Wednesday, April 30, 2008

Natural Abrasion

A couple weeks ago I attended some Facilitation training here at Critical Mass. When asked at the outset what I hoped to get out of the sessions I replied; " to better manage the natural abrasion that occurs between "creatives" and "management". This response was humoursly received by all, but it didn't take long before it was regarded as our defacto theme for the training.

Now a couple of days ago the twittisphere provided me with a gem of a presentation by Roger Martin. This post is an encouragement to watch it. (linked below) This post is also my journal, as I just had to summarize the presentation for future reference.

By all accounts Mr. Martin acknowledges this abrasion, or in his terms, tension, and provides both business people and designers a framework and language for relating to each other. The basis of this framework is the notion that the business camp demands RELIABILITY, whereas the design camp demands VALIDITY.

Ok so a couple fast definitions.
Reliability - produces the same thing or result over and over again. Limiting the number of variables increases it.
The problem with reliability is it will never introduce something new.

Validity - production of an output that meets an objective.
Expanding the number of variables increases it.
The problem with validity is it can only be substantiated by future events.

Mr. Martin provides 5 perspectives and communication tips for both camps. As with the definitions above these are inversely associated.

Validity oriented people take note:
1. Take design unfriendliness as a design challenge
Embrace it, don't fight it, make it worth overcoming.
2. Empathize with design unfriendly elements
Walk the talk of empathetic approaches and apply them to your client, CEO, etc.
3. Speak the language of reliability
Sorry I cannot summarize all this - basically all the business terms that douse your spark.
(Insert reason for Fiscal pillar here)
Remember the language of validity is just as foreign.
4. Use analogies and stories
Unfortunately you cannot regress the past to show a future state, so you need to use something similar (analogy) instead.
Find a story about something that proved to be reliable.
This approach provides quasi past data, which your reliability minded audience could grasp.
5. Bite off as Little a piece as possible to generate proof.
Validity oriented people usually want to express the whole story, however this compounds the lack of reliability and can seriously backfire.
A "beta" approach or phased releases can be effective as they provide substantiation in short intervals.

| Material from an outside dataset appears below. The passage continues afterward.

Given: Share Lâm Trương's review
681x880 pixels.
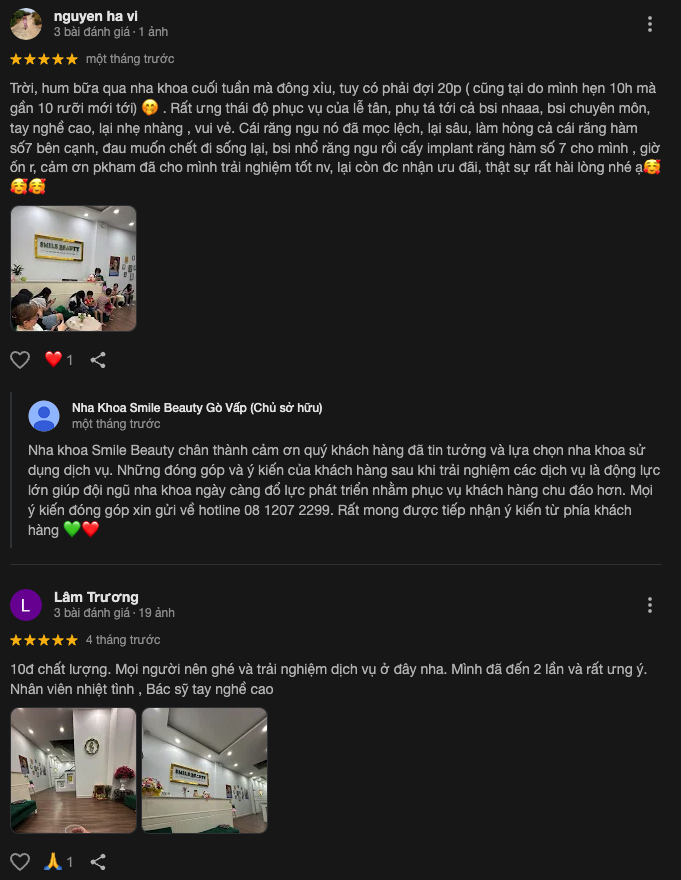Looking at the screenshot, I should (x=98, y=861).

Now the 5 inversely related tips:
These are for business minded people who understand the need to engage creative minded in order to innovate. Look these over it will help you with the prompt to empathize.

1. Take inattention to reliability as a management challenge
2. Empathize with reliability unfriendly elements
Respect the creative process, it is ok to know it is not 100% reliable.
3. Speak the language of validity
This can be hard as it generally requires enthusiasm for the unknown. “This will be great”. “This has never been done before”.
4. Share data and reasoning but not conclusions.
5. Bite off as Big a piece as possible to give innovation a chance.
Find ways to stretch investment tolerances. True strategy is not 100%
predictable.

The whole idea here is to make these relationships more fun and rewarding. Embracing these ideas will bring the two sides together forming very healthy companies and organizations.

Mr. Martin poses the question; “what is the biggest Validity oriented business in the world?” He answers with Ideo, and estimates their annual earnings in the tens of millions.
Whether Ideo or Wingnut Films, the point is these are relatively small companies on the corporate stage. The really big businesses got huge by being primarily reliably oriented.
This explains the relentless supply of design unfriendliness.

Like I said this is a prompt to watch the video, hopefully this has peaked your interest.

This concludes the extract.